One way to cross from Michigan to Huron is in a canoe, threading one’s way from woodland lake to woodland lake, through brush-hidden brooklets, without a portage. In this region the liverwort blooms fragrantly beside the snow-bank in early spring, and here the arbutus exists as in New England. The adder-tongues and violets and anemones are here in rare profusion in their time, and the wandering gray wolf, last of his kind, almost, treads softly over knolls carpeted with wintergreen and decorated with scarlet berries. It is a country of blue water and pure air, of forest depths and long alleys arching above strong streams.
This is the southern peninsula of Michigan in its northern part, and here came, as the first suspicion of a tinge of yellow came to the leaves of certain trees, as the hard maple trees first flashed out in faint red, two people.
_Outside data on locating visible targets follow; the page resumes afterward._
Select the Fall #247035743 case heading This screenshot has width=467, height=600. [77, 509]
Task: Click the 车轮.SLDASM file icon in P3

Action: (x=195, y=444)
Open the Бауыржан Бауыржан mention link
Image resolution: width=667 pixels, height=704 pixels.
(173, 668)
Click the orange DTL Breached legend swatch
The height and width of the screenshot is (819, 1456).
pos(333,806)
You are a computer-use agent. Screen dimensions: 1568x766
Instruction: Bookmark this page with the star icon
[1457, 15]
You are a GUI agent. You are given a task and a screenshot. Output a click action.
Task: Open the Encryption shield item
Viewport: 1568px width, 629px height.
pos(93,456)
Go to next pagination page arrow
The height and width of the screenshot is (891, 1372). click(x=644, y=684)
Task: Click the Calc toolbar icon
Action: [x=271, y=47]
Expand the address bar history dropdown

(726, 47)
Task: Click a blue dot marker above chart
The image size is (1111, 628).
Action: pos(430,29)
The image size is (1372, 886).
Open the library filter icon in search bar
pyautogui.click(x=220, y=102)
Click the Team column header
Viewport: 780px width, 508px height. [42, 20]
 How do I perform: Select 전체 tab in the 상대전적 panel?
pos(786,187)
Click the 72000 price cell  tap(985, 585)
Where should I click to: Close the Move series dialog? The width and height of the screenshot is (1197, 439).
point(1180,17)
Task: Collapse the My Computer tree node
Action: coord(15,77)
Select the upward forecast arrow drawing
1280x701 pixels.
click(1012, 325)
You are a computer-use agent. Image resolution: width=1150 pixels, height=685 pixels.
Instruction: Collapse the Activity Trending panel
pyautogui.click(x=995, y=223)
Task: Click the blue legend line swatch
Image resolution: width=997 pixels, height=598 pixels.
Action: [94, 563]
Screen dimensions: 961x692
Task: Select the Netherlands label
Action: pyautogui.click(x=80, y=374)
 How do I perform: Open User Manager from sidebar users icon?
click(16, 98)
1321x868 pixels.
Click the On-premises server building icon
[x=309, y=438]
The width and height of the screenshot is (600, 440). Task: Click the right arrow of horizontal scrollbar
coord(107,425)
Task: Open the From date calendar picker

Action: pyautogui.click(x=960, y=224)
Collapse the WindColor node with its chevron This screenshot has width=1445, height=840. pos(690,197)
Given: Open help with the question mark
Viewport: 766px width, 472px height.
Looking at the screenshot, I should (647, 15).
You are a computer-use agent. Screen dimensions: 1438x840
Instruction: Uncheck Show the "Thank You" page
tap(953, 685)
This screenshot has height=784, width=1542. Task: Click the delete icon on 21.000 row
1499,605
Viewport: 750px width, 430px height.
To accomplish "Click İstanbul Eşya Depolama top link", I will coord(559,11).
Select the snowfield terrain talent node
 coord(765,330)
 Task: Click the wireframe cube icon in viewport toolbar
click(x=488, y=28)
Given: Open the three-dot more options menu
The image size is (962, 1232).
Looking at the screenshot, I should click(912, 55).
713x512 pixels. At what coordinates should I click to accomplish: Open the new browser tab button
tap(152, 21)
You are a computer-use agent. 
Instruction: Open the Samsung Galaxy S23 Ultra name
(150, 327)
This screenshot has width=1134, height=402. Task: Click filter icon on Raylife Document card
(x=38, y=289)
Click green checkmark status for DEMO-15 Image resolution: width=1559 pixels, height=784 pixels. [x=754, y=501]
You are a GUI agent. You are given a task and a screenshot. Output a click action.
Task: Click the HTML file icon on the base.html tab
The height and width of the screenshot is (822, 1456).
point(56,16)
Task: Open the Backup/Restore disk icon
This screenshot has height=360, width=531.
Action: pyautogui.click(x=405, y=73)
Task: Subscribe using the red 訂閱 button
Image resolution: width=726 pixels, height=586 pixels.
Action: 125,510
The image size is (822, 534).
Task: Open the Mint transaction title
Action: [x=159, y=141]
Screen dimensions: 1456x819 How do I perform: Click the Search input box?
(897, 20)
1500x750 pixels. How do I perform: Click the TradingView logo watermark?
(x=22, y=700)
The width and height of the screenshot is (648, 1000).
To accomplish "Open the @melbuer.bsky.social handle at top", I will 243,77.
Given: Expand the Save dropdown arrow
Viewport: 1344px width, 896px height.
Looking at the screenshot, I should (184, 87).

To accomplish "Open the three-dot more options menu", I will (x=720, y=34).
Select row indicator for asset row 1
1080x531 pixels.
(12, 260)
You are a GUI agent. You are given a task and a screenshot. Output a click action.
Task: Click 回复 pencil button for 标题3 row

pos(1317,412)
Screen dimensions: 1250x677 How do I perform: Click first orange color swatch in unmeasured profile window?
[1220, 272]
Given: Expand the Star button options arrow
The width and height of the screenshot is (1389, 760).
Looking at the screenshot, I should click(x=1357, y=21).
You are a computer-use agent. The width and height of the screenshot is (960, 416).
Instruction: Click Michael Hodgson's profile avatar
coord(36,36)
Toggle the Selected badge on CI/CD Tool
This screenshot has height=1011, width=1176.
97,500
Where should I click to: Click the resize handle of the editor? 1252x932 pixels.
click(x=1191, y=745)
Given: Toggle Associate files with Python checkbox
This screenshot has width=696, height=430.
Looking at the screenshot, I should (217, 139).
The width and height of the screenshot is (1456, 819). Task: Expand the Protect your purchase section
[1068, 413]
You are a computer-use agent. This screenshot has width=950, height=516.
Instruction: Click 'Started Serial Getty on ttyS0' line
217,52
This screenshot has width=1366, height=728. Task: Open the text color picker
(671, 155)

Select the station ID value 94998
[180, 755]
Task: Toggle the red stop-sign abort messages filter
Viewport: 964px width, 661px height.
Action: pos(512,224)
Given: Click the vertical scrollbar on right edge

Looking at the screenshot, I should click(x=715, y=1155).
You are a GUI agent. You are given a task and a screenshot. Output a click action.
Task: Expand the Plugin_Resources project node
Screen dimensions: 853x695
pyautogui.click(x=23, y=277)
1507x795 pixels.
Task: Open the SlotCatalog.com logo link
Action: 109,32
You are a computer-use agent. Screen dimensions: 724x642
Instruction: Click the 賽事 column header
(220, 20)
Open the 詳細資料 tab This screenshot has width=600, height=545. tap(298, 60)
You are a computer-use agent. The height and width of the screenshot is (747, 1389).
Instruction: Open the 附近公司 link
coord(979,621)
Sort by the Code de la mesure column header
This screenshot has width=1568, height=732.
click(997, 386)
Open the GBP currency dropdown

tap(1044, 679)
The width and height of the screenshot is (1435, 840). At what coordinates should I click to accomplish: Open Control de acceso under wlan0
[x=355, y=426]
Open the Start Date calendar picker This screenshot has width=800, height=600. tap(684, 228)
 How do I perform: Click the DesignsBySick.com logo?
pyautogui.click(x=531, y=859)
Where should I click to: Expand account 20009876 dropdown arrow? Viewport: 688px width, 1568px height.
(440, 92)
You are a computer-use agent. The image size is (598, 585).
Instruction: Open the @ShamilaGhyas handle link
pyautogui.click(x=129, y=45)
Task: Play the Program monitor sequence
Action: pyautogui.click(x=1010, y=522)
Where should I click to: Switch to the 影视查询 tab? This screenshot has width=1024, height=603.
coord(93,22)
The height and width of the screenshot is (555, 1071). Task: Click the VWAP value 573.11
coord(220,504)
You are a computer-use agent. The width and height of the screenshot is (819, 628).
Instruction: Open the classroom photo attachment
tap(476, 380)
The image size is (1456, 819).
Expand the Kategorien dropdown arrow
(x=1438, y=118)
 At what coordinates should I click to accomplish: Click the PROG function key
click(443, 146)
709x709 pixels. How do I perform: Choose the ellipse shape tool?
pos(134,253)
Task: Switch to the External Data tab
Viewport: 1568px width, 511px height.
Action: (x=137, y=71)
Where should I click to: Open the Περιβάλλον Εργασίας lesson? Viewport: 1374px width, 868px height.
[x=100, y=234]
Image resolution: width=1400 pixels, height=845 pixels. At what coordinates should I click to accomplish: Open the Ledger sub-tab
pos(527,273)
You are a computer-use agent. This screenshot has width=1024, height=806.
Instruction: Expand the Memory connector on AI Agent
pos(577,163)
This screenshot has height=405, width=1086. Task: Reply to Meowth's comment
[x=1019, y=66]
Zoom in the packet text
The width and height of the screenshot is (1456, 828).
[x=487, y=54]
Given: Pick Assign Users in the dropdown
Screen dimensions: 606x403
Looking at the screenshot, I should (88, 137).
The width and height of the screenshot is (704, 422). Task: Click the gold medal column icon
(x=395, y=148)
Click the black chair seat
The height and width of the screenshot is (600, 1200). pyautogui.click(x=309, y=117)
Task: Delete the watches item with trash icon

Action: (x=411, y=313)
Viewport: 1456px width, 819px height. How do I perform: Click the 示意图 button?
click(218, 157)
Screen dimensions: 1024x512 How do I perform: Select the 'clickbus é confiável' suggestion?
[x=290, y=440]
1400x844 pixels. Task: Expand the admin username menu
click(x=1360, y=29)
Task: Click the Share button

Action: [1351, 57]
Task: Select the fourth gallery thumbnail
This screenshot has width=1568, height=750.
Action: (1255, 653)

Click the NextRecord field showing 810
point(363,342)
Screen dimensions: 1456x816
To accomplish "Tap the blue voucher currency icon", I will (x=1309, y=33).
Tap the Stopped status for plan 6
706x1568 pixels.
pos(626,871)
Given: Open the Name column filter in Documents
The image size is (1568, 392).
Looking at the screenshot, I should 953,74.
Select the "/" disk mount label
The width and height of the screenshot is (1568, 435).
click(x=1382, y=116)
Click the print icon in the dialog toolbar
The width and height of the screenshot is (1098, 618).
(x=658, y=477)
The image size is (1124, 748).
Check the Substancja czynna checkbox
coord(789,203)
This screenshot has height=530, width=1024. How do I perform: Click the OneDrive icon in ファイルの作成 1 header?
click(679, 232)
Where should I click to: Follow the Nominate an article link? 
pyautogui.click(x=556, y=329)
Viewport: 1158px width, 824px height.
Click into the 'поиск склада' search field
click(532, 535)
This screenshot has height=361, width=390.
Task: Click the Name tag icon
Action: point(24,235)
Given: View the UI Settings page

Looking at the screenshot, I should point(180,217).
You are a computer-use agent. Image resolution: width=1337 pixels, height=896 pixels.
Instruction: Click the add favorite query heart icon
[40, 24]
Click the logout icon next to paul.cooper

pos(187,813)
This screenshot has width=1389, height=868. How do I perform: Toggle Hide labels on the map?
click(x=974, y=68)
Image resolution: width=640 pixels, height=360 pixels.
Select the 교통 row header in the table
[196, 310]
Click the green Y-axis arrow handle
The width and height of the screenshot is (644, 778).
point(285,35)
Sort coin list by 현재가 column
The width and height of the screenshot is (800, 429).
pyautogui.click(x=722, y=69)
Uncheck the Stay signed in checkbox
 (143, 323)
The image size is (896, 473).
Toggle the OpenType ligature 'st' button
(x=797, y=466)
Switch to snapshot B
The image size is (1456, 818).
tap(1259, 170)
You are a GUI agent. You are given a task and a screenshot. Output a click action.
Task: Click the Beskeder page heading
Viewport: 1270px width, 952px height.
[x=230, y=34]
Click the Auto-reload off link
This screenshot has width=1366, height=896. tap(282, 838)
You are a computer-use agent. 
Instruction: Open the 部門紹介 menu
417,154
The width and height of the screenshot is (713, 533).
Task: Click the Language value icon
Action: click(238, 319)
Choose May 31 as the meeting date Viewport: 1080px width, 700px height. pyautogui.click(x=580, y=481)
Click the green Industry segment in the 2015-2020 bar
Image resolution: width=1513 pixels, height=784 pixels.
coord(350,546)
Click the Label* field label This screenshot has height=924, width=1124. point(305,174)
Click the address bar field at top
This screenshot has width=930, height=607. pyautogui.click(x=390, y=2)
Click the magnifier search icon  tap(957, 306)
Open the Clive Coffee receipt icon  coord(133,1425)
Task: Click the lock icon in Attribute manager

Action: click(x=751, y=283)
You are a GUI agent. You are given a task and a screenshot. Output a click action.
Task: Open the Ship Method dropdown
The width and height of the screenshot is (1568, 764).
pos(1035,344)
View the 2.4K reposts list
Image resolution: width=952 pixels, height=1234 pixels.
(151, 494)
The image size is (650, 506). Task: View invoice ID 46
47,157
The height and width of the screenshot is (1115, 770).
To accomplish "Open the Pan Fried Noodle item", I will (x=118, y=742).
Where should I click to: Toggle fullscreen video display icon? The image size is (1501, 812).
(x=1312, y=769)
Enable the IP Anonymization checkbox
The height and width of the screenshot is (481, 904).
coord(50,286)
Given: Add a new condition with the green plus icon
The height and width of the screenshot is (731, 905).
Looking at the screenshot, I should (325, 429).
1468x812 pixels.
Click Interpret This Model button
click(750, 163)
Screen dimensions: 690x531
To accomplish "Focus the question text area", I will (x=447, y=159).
There were three of them who came at first, for there was the man with the wagon, engaged in the outlying settlement, who brought them fifteen miles into the depths of the woodland. They came lumbering through an archway over an old trail, the homesteader sitting jauntily, howbeit uncertainly, upon the front seat—for the roadway tilted in spots—and behind him a couple from the town, a man and a woman, the man laughing and supporting his companion as the wagon swayed, and the woman wondering and plucky, and laughing, too, at the oddness of it all. The forest amazed her a little, and awed her a little, but from awe of it soon came, as they plunged along, much friendliness. She was receptive, this game woman, and knew Nature when she met her.
In the rear of the wagon crouched or stood upright, or laid down, as the mood came upon his chestnut-colored grandness, a great Irish setter, loved of the man because of many a day together in stubble or over fallow, loved of the woman because he, the setter, had already learned to love and regard the woman as an arbitrator, as queen of something he knew not what.
And so the wagon rumbled on and pitched and tilted, and finally, in mid-afternoon, reached a place where the road seemed to end. There was a little open glade, but a few yards across, and there was dense forest all around, and, just beyond the glade, the tree-tops seemed to all be lowered, because there was a descent and a lake half a mile long, as clear as crystal and as blue as the sky. A little way beyond the glade could be heard the gurgling and ruffling of a creek, which, through a deep hollow, came athwart the forest and plunged into the lake most willingly. This was the place where these two people, this man and woman, were to end their present journey, for the man had been there before and knew what there to seek and what to find.